We dubbed it “the Siege of Comfort,” which gave a real Christmassy feeling of solidarity. I climbed onto a chair in the middle of my restaurant to explain things and apologize for the inconvenience.
“There's a nice story about Charles Dickens—you know, the man who wrote that wonderfully moralistic book A Christmas Carol,” I concluded. “As the story goes, on Christmas Eve, he hired a couple of tramps to stand under the window of his dining room, shouting 'We're hungry! We're hungry!', so that Dickens could enjoy the copious meal even more. Well, we didn't hire any tramps this evening; they came for free.”
Top-level consultations went on in the kitchen. Henri wanted to form an assault group of chefs and waiters to throw the demonstrators off the premises. Now that might be extremely good publicity for a restaurant in France, but not in the Netherlands. I was still hoping the campaigners would go away by themselves, like an irritating spot on your chin. Henri went off to the dining room shaking his head.

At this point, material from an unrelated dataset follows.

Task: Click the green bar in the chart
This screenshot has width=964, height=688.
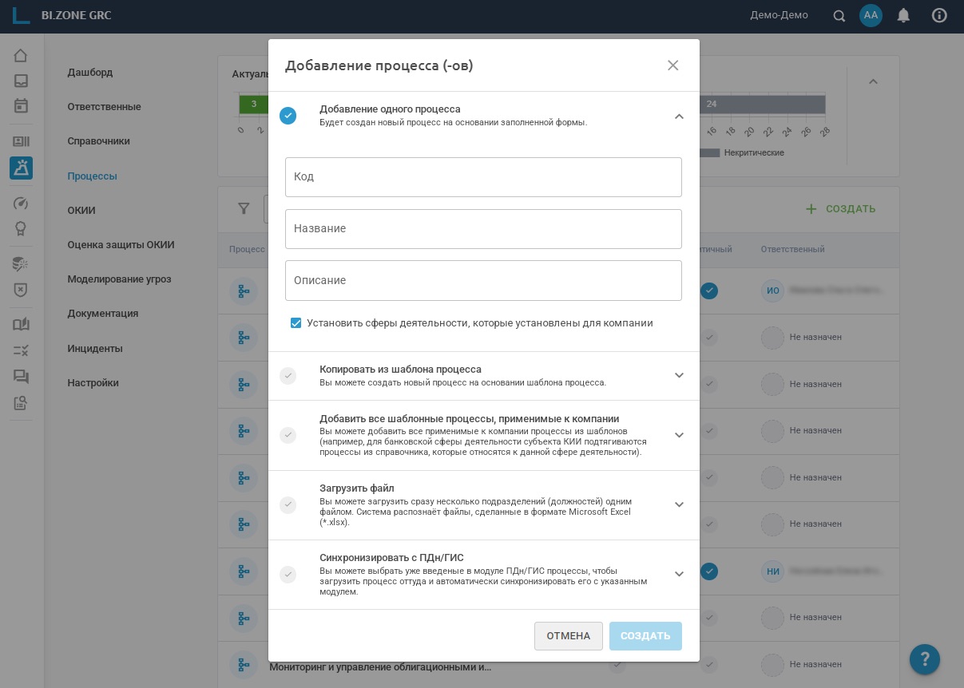Action: (x=254, y=105)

And then Bruna had a brilliant idea.
“Testicolo!” she cried, with a look of divine inspiration. “Chef! Remember I was experimenting with making that 'special rye bread'?”
She was referring to our old-fashioned Christmas rye loaf, with a vanilla sauce thickened with rye flour.
“Yes?” I replied hesitantly.
“Well, the first time I put too much of the flour in it,” she said, “so, even though it still looks like rye bread, we can't serve it to the customers.”
“Er, yes?” I said, even more hesitantly.
“Well, the thing is, I didn't throw away the first loaves . . . I was thinking . . . well . . . maybe for our own consumption, or something.”
We looked at each other for a moment.
“Go and get them!” I cried. Bruna ran off and I cleared an oven to warm up the bread. Anyway, to make a long Christmas story short, fifteen minutes later Bruna and I walked out with a couple of big platters. We had spread the steaming Christmas bread with butter and, I must say, it would have been a hard rabble-rouser indeed whose mouth failed to water at the sight of it.
Once again, we were greeted with booing. At first, our gesture only angered the demonstrators.
“We're not going to be bribed!” shouted the guy with the fanatical gherkin face, but we could see the rest of them looking at our platters and licking their lips.
“This Christmas rye bread is entirely organic and untreated! It's a small gesture on our part because it's Christmas for you, too,” I announced, into the eyes of the cameras. “The rye comes from a small, independent farmer in France and the butter from a small farmer here in the area.”
The words “organic” and “untreated” had the intended soothing effect. After a brief consultation of their politburo, the demonstrators decided to accept the hand we were extending and tuck into the bread. Bruna and I made sure they all got a piece and returned from the freezing cold.
To round off the story with a happy ending: it was amazing how quickly the ergot had an effect on the behavior of these socially-committed young people. Within a few minutes their war cries were stilled. Along with our guests we looked on in astonishment as, instead of keeping us from our meals, the demonstrators suddenly began running around, turning somersaults, imitating airplanes, and making funny faces. Justifiably, in the words of Nietzsche, it was “an ecstatic fury of joyfulness and dismay, a meaningless chaos.” We were witnessing perhaps the greatest communal LSD trip our country has ever known. Later that evening, the footage was shown on the news and I can't imagine it did much for the cause of Animal Friends' Action.